From Dayton Business Journal…
Ohio’s stimulus rail funding shifted to other states
Thursday, December 9, 2010
The federal stimulus funding earmarked for an Ohio passenger rail plan will instead head to other states as Republican Gov.-elect John Kasich readies to kill the effort when he takes office.
The U.S. Department of Transportation on Thursday said it’s redistributing $385 million in stimulus funding for Ohio and $810 million for Wisconsin originally aimed at those states’ passenger rail plans. Kasich and Wisconsin Gov.-elect Scott Walker both have said they won’t proceed with passenger rail plans developed under their outgoing Democratic predecessors.
The nearly $1.2 billion instead will head to 14 other states, with California and Florida getting the largest chunk of the funding.
Democratic Gov. Ted Strickland in a statement said the news makes Thursday “one of the saddest days during my four years as governor.”
“Because I see jobs leaving Ohio, I see resources leaving Ohio, I see vital infrastructure leaving Ohio,” he said.
Kasich on numerous occasions has declared the rail project – a plan to connect Cincinnati, Dayton, Columbus and Cleveland – dead as soon as he becomes governor. Shortly after winning the November election the Republican sent a letter to Strickland asking him to halt spending on a rail study, funded by a small chunk of the stimulus funding approved for spending this year. Strickland this week sent a last-ditch plea to Kasich to keep the plan alive.

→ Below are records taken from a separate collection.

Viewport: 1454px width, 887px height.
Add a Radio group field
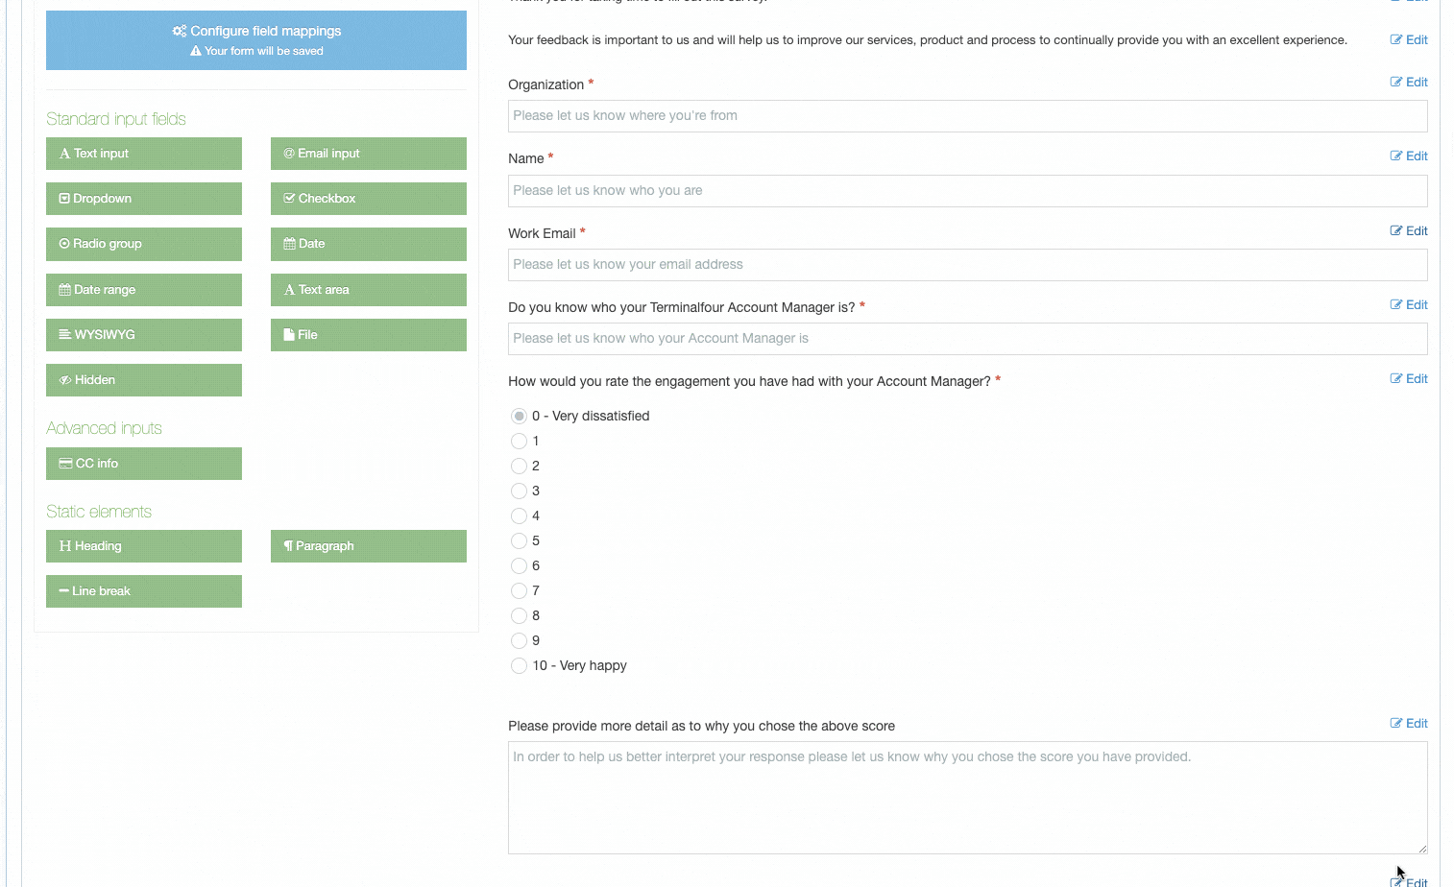click(x=144, y=244)
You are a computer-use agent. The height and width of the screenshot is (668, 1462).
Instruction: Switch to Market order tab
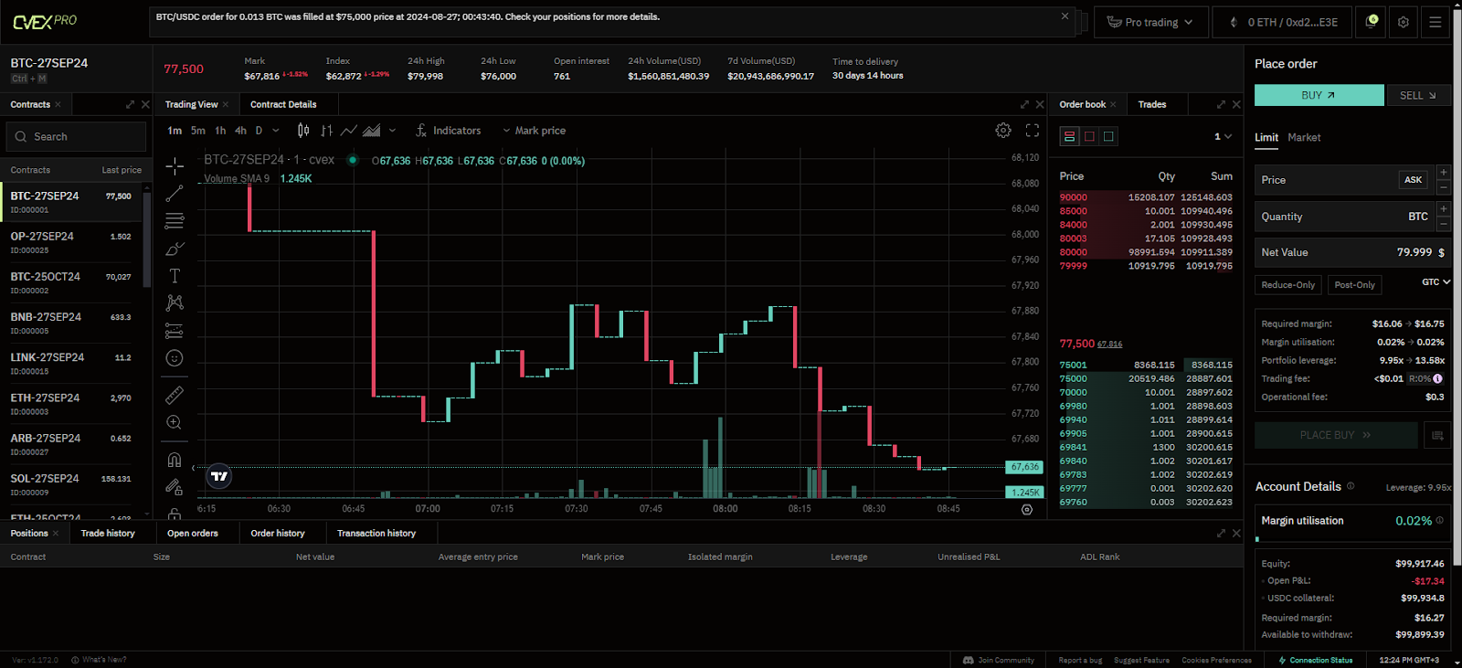(x=1304, y=137)
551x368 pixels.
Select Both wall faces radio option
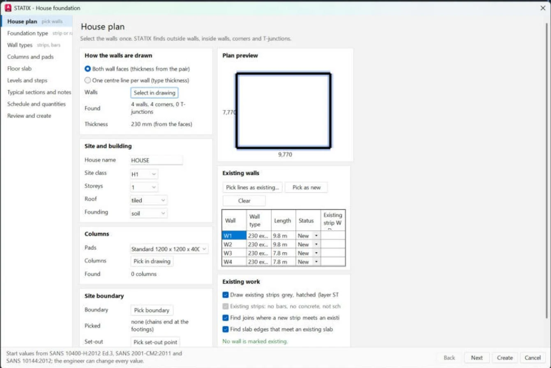(88, 69)
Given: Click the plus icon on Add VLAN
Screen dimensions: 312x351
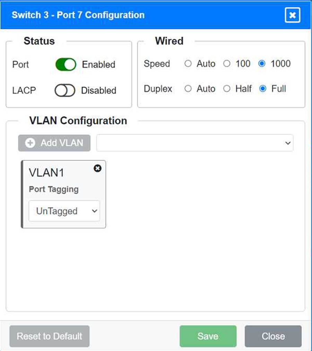Looking at the screenshot, I should [30, 143].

Count the governor-elect among those disappointed by Thursday's news. Spokesman Rob Nichols said in a statement that Kasich wanted to use the funding for other infrastructure needs or put it back in federal coffers.
"(Kasich) specifically asked that if the money could not be reprogrammed, then return it to the treasury to reduce the deficit," Nichols said. "He finds it tragic that instead of saving taxpayer money, they would simply waste it elsewhere."
Still to be decided is the $15 million in federal stimulus funding Ohio has spent on a rail study after being approved for as much as $400 million in funding. The Transportation Department said it will work with Ohio to determine if the federal government should be reimbursed.
Click here to view a full list of where the rail funding is headed in lieu of Ohio and Wisconsin.
Meantime, rail advocates say they’re holding out hope that the U.S. Department of Transportation will reverse its funding decision if an alternative to using state funds to subsidize the rail system can be implemented.
“Until grant agreements with the new state recipients have been signed, we don’t consider this a done deal,” All Aboard Ohio President Bill Hutchison said in a release Thursday afternoon.
Rail backers in the state have been developing a plan during the past few weeks to use local public-private partnerships to fund a passenger system’s upkeep and operations.
“We are calling for an open, honest dialogue between Gov. Strickland, Gov.-elect Kasich and potential 3C partners to consider an alternative that could be instituted within the same time frame ODOT was expected to move forward with 3C,” Hutchinson said in the release.